Graphcore CEO Nigel Toon says the company’s new AI engineering campus in Bengaluru will be at the forefront of designing some of the world’s most advanced AI processors, tapping into India’s deep semiconductor talent pool as part of a £1 billion long-term investment.
SoftBank-backed Graphcore is making a major bet on India’s semiconductor design capabilities with a £1 billion investment to set up an AI engineering campus in Bengaluru.
The UK-based AI compute company plans to build one of the world’s most advanced processor development centres in India, marking its biggest global expansion since being acquired by SoftBank.
Speaking to CNBC-TV18 on the sidelines of the Global Fintech Festival 2025, Graphcore CEO Nigel Toon said India would play a central role in the company’s global plans. “We’re scaling up our operations. We’re scaling up in the UK, but we’ve also taken the decision to really lean into the incredible talent that exists in India — particularly around semiconductor design — and to build a development centre in Bengaluru,” Toon said.
The company will begin operations with 100 engineers and quickly scale up to 500 over the next two years. Toon said the investment is expected to cross £1 billion over the next decade. “This is a very significant investment on our part. We’re keen to hire the very best engineers,” he said, adding that Graphcore’s India centre would mirror the scale and impact of other SoftBank-backed ventures in the region.
The Bengaluru team will work on designing next-generation AI processors using cutting-edge semiconductor technologies. “We are going to be building some of the world’s most advanced AI processors, and the team in Bengaluru will be absolutely at the centre of that,” Toon noted. The company is already working on two-nanometre and three-nanometre technologies and plans to continue pushing toward smaller geometries.

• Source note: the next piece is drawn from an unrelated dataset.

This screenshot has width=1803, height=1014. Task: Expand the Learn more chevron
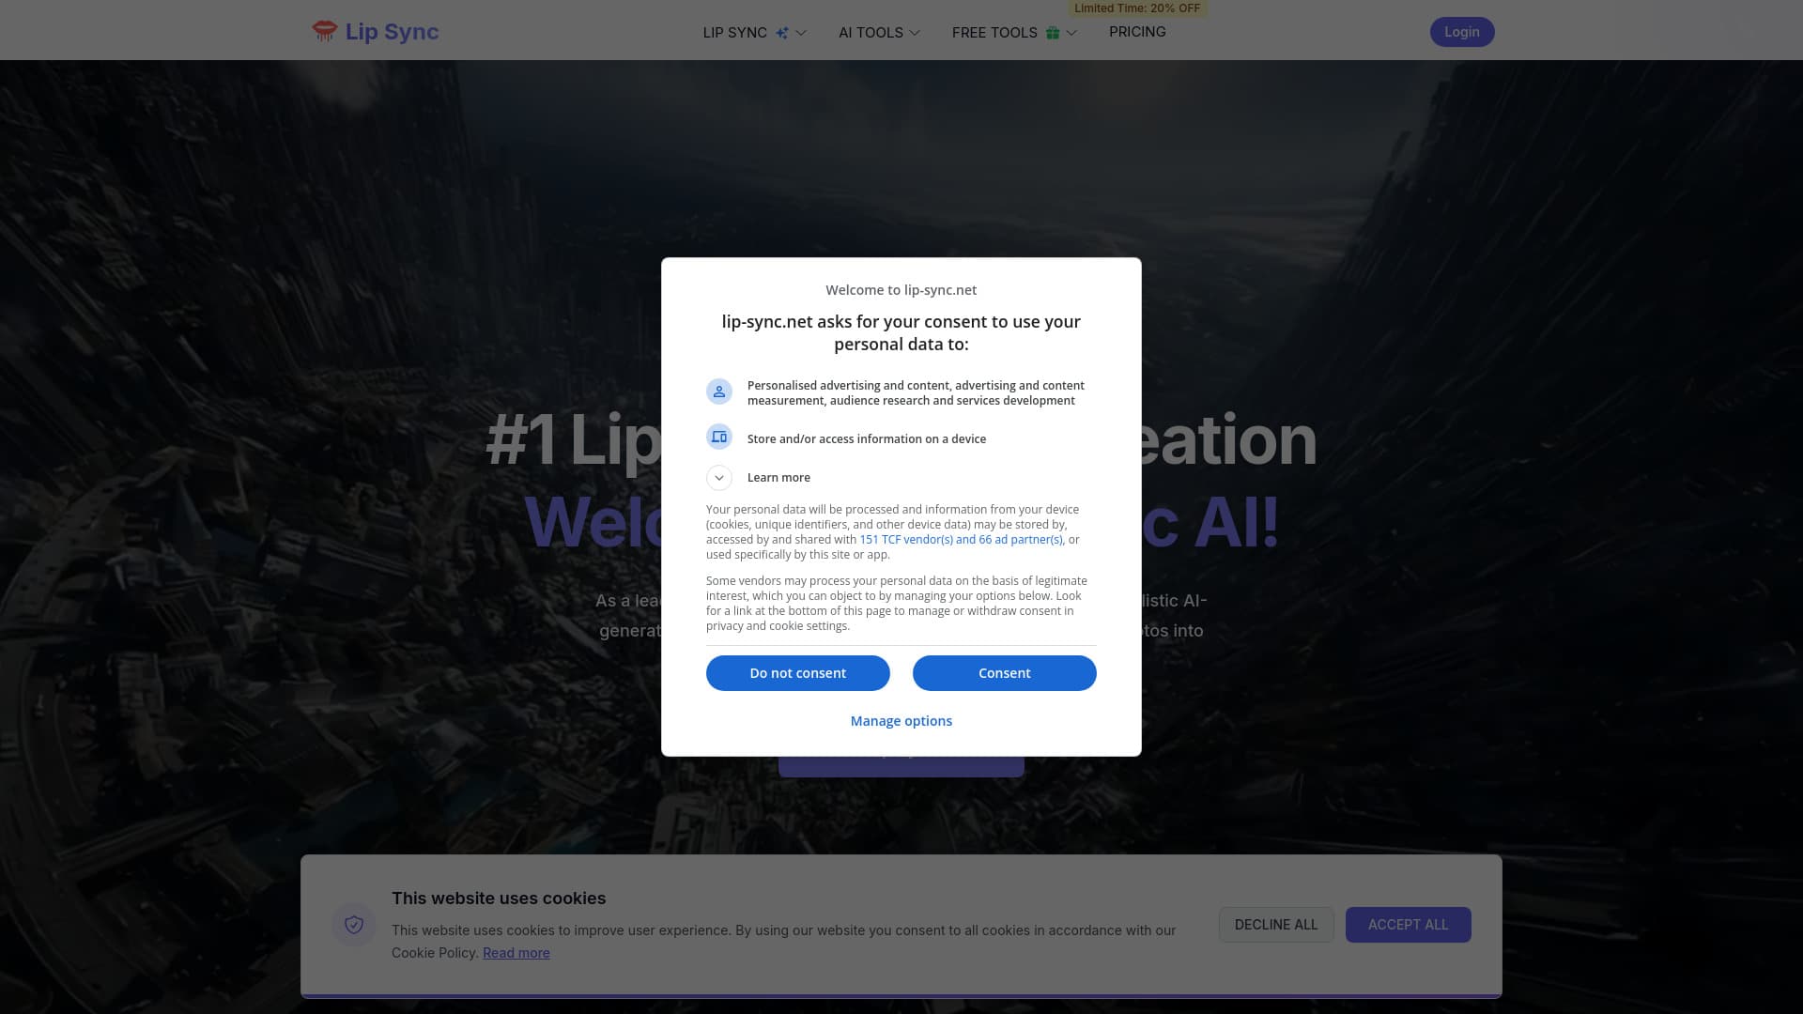click(719, 478)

Toon emphasised that Graphcore’s entry into India is a commercial venture, not dependent on government incentives or grants. “We’re doing this as a commercial venture. We’re not relying on incentives or grants,” he said, calling the move a long-term investment in talent and innovation.
He also highlighted that India’s growing semiconductor ambitions and skilled workforce provide the right foundation for collaboration. “Hopefully, we can be a place where people come to learn the best techniques—and perhaps, in the future, they go on to use those skills elsewhere or grow within the Graphcore business,” Toon said.
Graphcore’s plans come amid a broader wave of UK-India cooperation in technology and innovation. The announcement follows Prime Minister Narendra Modi and UK Prime Minister Keir Starmer’s joint call at the Global Fintech Festival for deeper synergies between India’s digital public infrastructure and London’s fintech ecosystem. Graphcore’s India investment fits squarely into that vision, strengthening both nations’ collaboration in high-value tech manufacturing and AI development.